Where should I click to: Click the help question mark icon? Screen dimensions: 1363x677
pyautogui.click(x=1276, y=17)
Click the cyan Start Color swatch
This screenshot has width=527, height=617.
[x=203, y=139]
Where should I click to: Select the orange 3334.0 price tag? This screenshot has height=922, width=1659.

...

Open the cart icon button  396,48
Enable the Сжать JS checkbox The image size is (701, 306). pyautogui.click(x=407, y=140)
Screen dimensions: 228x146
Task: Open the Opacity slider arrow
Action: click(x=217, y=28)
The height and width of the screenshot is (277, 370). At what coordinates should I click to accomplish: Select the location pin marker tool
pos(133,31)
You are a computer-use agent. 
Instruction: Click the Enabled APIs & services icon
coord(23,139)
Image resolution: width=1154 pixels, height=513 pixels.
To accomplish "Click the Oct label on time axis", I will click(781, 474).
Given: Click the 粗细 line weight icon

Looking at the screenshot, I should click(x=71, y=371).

# WORK INSTRUCTION
With the line holding "Click the cyan Start Color swatch" as the first and the line holding "Where should I click to: Select" as the last, please transcribe exactly the lines of the material above in that range and nothing else.

# OUTPUT FOR THIS TASK
Click the cyan Start Color swatch
This screenshot has width=527, height=617.
[x=203, y=139]
Where should I click to: Select the orange 3334.0 price tag? This screenshot has height=922, width=1659.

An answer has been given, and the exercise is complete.